Troisi ambienta la vicenda  negli Anni Venti, in un paesino del Sud, abbandona i toni comici delle pellicole precedenti e ci regala il ritratto ironico e melanconico del protagonista, un giovane barbiere, bugiardo ed un po’ arruffone che si batte come un leone affinché la malattia di cui è affetto, per quanto immaginaria, sia rispettata dai familiari al pari di qualsiasi altra di origine organica.
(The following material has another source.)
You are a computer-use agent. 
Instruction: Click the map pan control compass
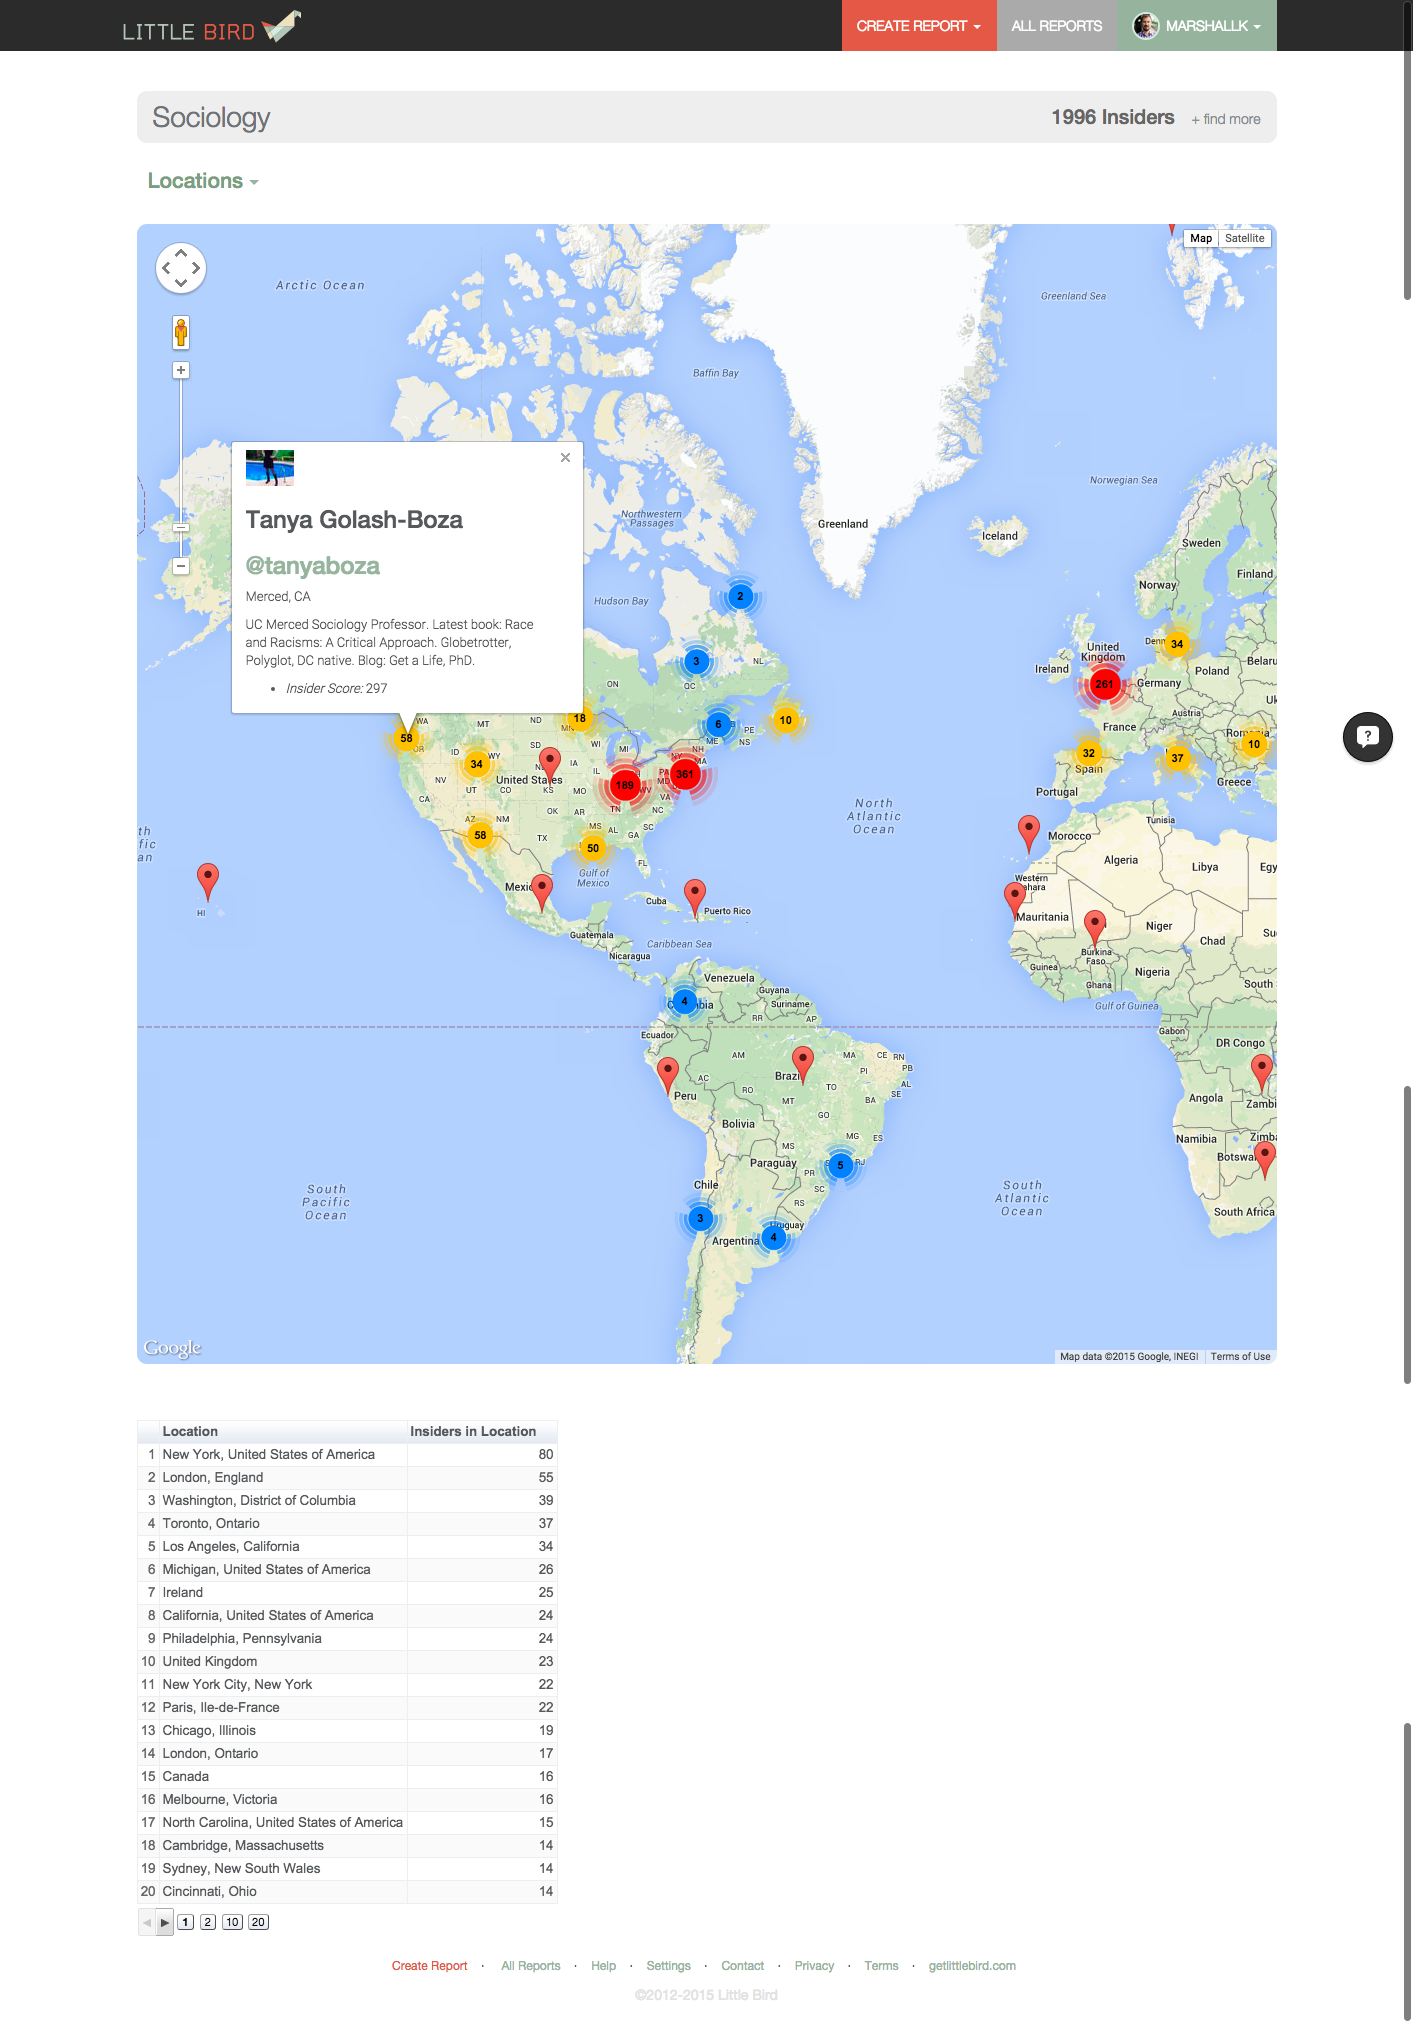pos(181,268)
Il film si apre con un giovane medico, appassionato di psicoanalisi, che scrive una lettera ad un uomo di scienza per sottoporgli la storia clinica del paziente: Nel corso della vicenda il medico informa il luminare sull’evoluzione della malattia del paziente. Pur non ricevendo nessuna risposta dall’esimio professore, sul finale, il dottore gli invia una terza lettera dove gli comunica che Camillo è, presumibilmente, guarito: “Il mio paziente è guarito e voi dovete saperlo!  E’ successo proprio in seguito alla speranza di rivedere la donna che, io credo, inconsciamente, desiderava riavvicinare…Lei ha rotto il fidanzamento con il rivale e Camillo si è sentito vicino ad ottenere le attenzioni che, inconsapevolmente, desiderava…Le attese e le speranze possono essere più efficaci di una medicina…” Annotazioni cliniche a parte, lo stesso Camillo fa, nelle prime battute del film, un esplicito riferimento alla psicoanalisi e, rivolgendosi ad Orlando, gli racconta delle sedute che effettua con il medico: Nel corso del film la terapia ad orientamento psicoanalitico è solo sullo sfondo e le acute osservazioni del medico diventano solo un espediente narrativo per permettere allo spettatore di comprendere l’origine psicosomatica della malattia di cui è affetto Camillo. Troisi ispira una profonda tenerezza, recita in punta di piedi e regala un ironico e graffiante affresco dell’Italia fascista.